Keith ‘K-1’ Tucker aka Optic Nerve, a classically trained musician since his grammar school days, began his career playing cover versions of Detroit’s electronic godfathers such Cybatron and Model 500 with childhood friend Tommy Hamilton. The live ensemble achieved local renown for combining break-dancing, and Tucker's mobile DJ-ing while manually playing repetitive, high-speed synthesizer basslines. They later became known as Regime, then RX-7, and finally, in 1994 they became Aux 88.
His first 12" EP was a collaboration with Juan Atkins and Jesse Anderson, under the name “Frequency” in 1990. Aux 88 released the album "Bass Magnetic" and were the first group to revive Electro in the mid-to-late 1990s, credited with eventually inspiring the genre known as electroclash. By the mid nineties they were widely recognised for developing their own unique sound know as Techno-Bass, a fusion of influences from Detroit techno, electro, Miami bass and trance.
As co-founder of Puzzlebox recordings in 1996 with Anthony “Shake” Shakir, Tucker also joined the tradition of independent dance music publishing and vinyl record pressing in Detroit. He utilized, along with other artists, the National Sound Company vinyl lathe which was used to produce the records of legendary Detroit Soul labels such as Motown.
We caught up with the true Detroit legend himself ahead of his set for Socialeyes this Saturday.
Your first experience of music was through classical training. Who were the composers that first inspired you?
Peter Ilyich, Tchaikovsky and Franz Schubert.
How does the way you approach classical music compare to that of Electronic?
Melodic moods and strings bring about the emotion of all classic Detroit techno tracks of Optic Nerve and Aux 88.

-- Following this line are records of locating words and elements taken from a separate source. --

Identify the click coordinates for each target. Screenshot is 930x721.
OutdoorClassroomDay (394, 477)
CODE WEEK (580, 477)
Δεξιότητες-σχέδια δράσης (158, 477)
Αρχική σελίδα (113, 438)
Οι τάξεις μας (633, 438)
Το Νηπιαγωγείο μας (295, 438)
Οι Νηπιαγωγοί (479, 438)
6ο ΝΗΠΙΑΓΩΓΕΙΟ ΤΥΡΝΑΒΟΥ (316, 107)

How did you meet Tommy Hamilton? What were you doing at the time?
Met Tommy at a high school talent show he was in a local dance troop callled the devo dancers i was a dj for a rap group called maximum technique
You've produced under numerous monikers including Aux 88, Optic Nerve, KT-19941, RX-7, Sight Beyond Sight, Black Tokyo to name but a few. What drives you to keep moving forward?

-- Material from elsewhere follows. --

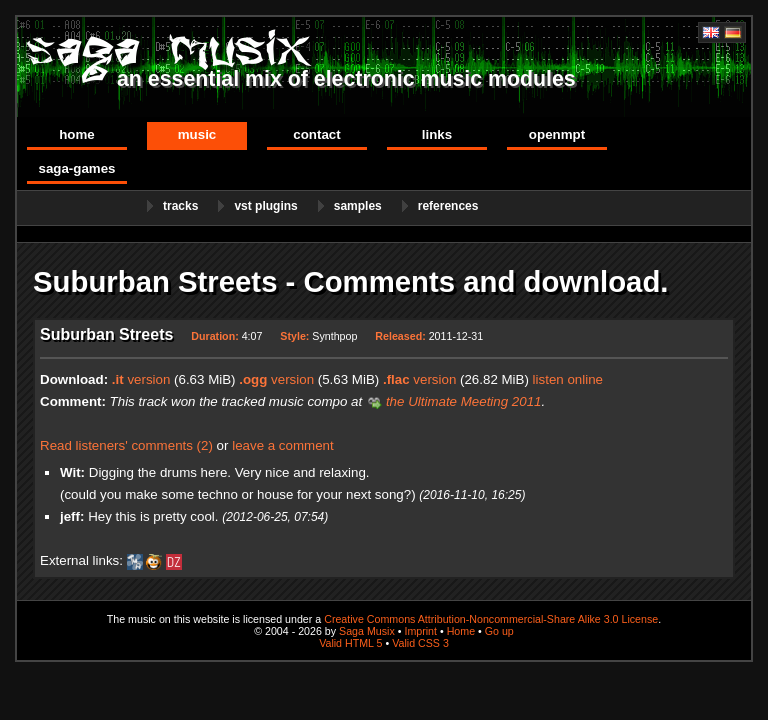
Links (437, 134)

Well as much bad music that is out there now, you can always find something that sounds great or still be motivated by some classic tracks.
We have always made a point to do the music the way we like and branch out with different styles to keep a fresh ear on electronic music.
What's next for you? What are you working on at the moment?
Aux 88 has just finished six new Black Tokyos EP's. I have been finishing up the last of four new Optic Nerve EP's as well as doing quite a bit of production work with some new styles. Me and Tom have decided to spend more time in the two studios as well as a lot of remix work coming up.
As someone who's been part of it from it's infant stages, how do you feel about the recent upsurge of electronic music in the US?
Well its always a plus when your own country can finally acknowledge it, but its still not embraced as it is in any other part of the world. Its getting there. It's really a wonderful thing that people stumble on to via friends who tell them to come check out their favourite artist and once they here it there hooked.
If you had to give your music a personality, what would it be?
Aux 88 and K-1 would by pureeeee electronic funk.
Optic Nerve / Black Tokyo beautifull dance and mind music.
What is your favourite piece of studio equipment? When was the moment you realised the beauty of it and which of your tracks did it most influence?
Well the Casio cz-1 and Cz 1000 was our weapon of choice and taught us how to create sounds. It will always be a special part of our history.
How has Detroit influenced your sound and your approach to music?
Detroit has influenced every thing in my life from how I work in business and how to conduct myself in the music world.
What do you think of the London music scene?
London has all ways been a bit strange in the sense that I have played so many times but only in passing through to go to other countries. The people have all ways been wonderful to me.
5 records of all time?
Parliamnet Funkadelic Everything
Strings of Life
Juan Atkins everything
K-1 plays at Socialeyes, part of the Found Series on Saturday 29th September.